**Document segment:**
The next environmental class it's related to under zero temperatures, also very important for countries where you have severe winters, like Poland. So the class means that the vent can operate in very low temperatures, which means that there will be no adverse effects of freezing on the mechanisms. That's very important because you can have ice clutter your mechanisms and prevent the vent from operation. So yeah, they must be ready to operate in under zero conditions.

Speaker 1:

And finally, the perhaps most important from the market perspective, characteristic of the vent, which is its aerodynamic free area. Aerodynamic free area is a value that you get by multiplying the area of the opening times, the discharge coefficient of your ventilator and the district coefficient of the ventilator is well, you can simplify it into the ratio of actual flow through the vent in specific conditions, to the maximum possible flow in idealized conditions where the resistance would be none. So it's a number that tells you how efficient the vent is in letting air through it, and there are some generic values that usually are between 0.6 to 0.7 for typical vents. I think the standard allows you to take 0.4 without testing. So there are some generic values, but of course every manufacturer goes through very complicated aerodynamic testing to make sure their vent has the highest value, because this is the value that gets put into your Excel spreadsheet when you calculate how many devices you need on your roof to achieve the smoke venting that you want to have in your project. So of course the manufacturers are very incentivized to have as high value of this district coefficient as possible and again, as we are doing this test, we know exactly how important it is for them to maximize this parameter of the vent. The parameter itself is estimated in the wind tunnel. So you put the vent inside, you have a chamber underneath the vent where you put air inside with a known mass flow rate. In the wind tunnel you have wind with 10 meters per second velocity or higher and basically you rotate the vent in your tunnel, having pressure difference between 3 and 12 Pascal between the vent and the interior of the tunnel, and you measure the mass flow rate. From that you can calculate the discharge coefficient as a function of the angle of the vent against the wind and, of course, for the lowest value that you find you assign that as the discharge coefficient value for the vent.

Speaker 1:

An interesting caveat of this testing is manufacturers. Of course they don't produce a single type of event. They usually would have large ranges of products available because designers need to choose from something. So we obviously do not test all the vents in their family. Some of the vents are as representative for the family. There are quite good rules on how to pick them and, based on those vents that are chosen for the test, the value of the discharge coefficient for the whole family is approximated. So it's not even a direct measurement. It's more or less like a mathematical estimation of what the discharge coefficient of the family would be. And yeah, with that we can tell you what is the standardized certified discharge coefficient of a vent.

Speaker 1:

As here we're talking about small control systems and they're routinely designed with CFD methods used, I'm often asked by colleagues what to do with this aerodynamic free area in relation to the numerical modeling. Should they model the vents with their geometric area, like the real opening size, and they relate on the aerodynamic free area? As the simplification in the worst wind conditions, I would say just go with the geometrical area of your opening, but make sure to include some space outside of your vent. So just don't put an open boundary on your roof. You have to model the vent and then some space outside of it and that should allow you to pretty well capture the flow characteristics of the vent in your roof. And if you care about the wind action, well you should to see if they with wind aerodynamic free area is not an answer.

**Set problem:** Continue the smoke vent transcript from the point where it stops. You won't need the material for this.

[Page and screen pointing data]
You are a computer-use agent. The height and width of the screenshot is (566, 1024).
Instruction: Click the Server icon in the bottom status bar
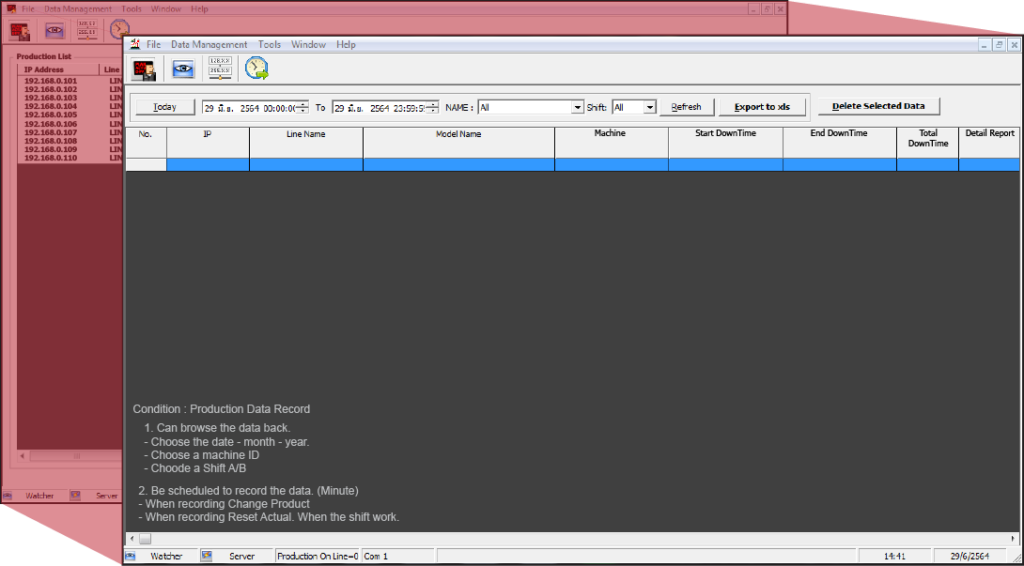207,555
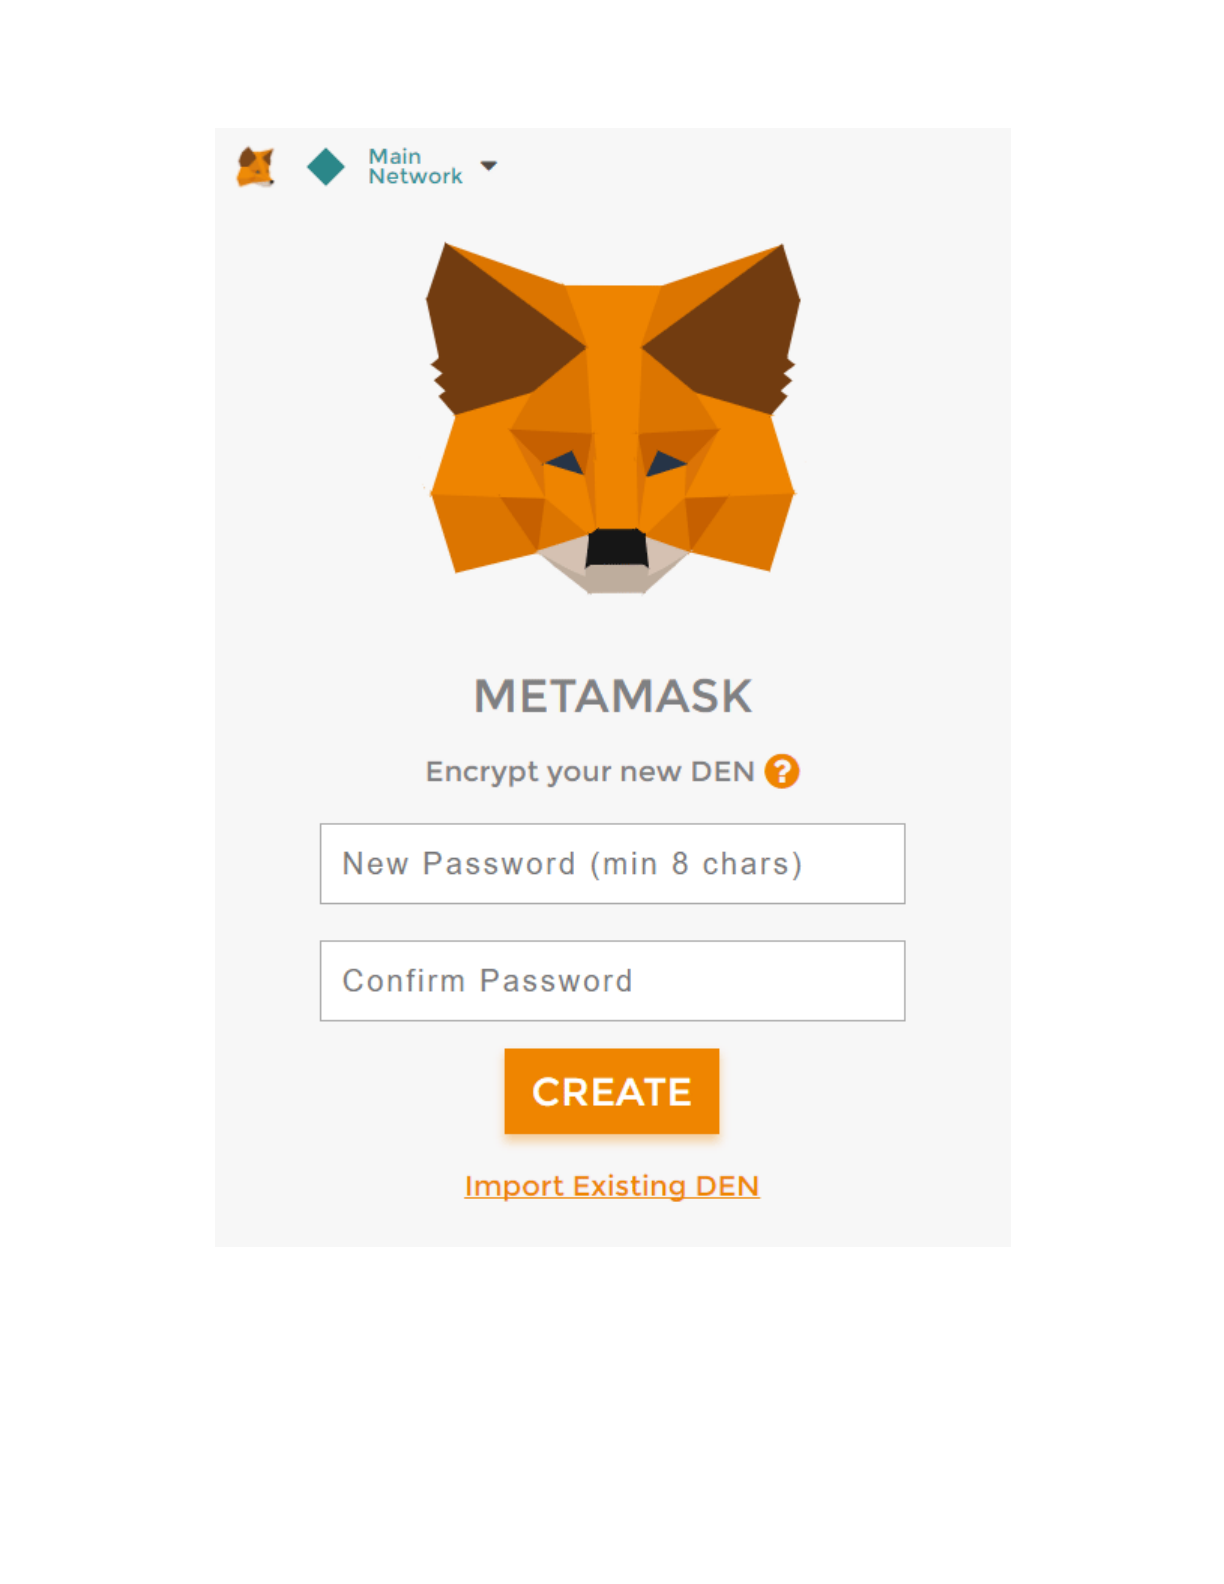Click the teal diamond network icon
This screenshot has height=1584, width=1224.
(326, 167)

**Response:**
Speaker 1:

And if you ask me what I personally think about the discharge coefficients and aerodynamic free areas of vents, I hate it because it gives you very shallow information about the vent. Perhaps someone will get angry with me, but these things are quite generic. I mean the little details that give or take 0.05 aerodynamic discharge coefficient value. They make a really tiny difference compared to the differences that you find where, for example, a real building is shielded by another building in the winter, or if wind is hitting your building from a very specific direction where there is your inlet openings located. I mean, even if you take the vents and you put them on the roof, the vents of the exact same type, exact same discharge coefficient. If they're on the roof, each of them will be exposed to slightly different wind conditions. It will have a different discharge coefficient. In fact that they will all operate on the different values of flow rates through them and they all have the same parameter. I mean, in the end it's the system that operates, not the properties of single vented rule. If the system will work out or not, it's how the system is built, how vents are located, what wind effects are taken into account, what countermeasure you take on your roof to counterwind.

Speaker 1:

And now, if you look at how the products are delivered, the manufacturers are not incentivized to give you that advice on how to build your roof correctly, because they're not roof manufacturers. They're not saying roofs, they are certifying the vents. So the vent is the only thing you get and the little tricks they put on the vent to improve the flow rate through is the only thing they can do and the only thing they can sell you. And I can tell you, just putting a little already dynamic element in front of the vent on the roof, if you do it correctly, it can double the flow rate through the vent, not 5% increased, it can double it. And yeah, you cannot do that with just elements on the vent. But it's very difficult to design like that and I honestly don't know any projects outside of ITB where such approach would be taken. We have a ton of papers on that and I'm rambling on that for ages. I'll link them into show notes if I build some of your interests. You can read more about the air dynamic effects of the roofs and how different vents operate in different conditions and what that means for the whole system. Anyway, in the end, in the real world, you will be faced with the choice of vents. You will be given a brochure by the manufacturer that will point you to the air dynamic area or discharge coefficient of the vent and in the end that's the information you have on the properties of the device and that's the one that you use to choose your system.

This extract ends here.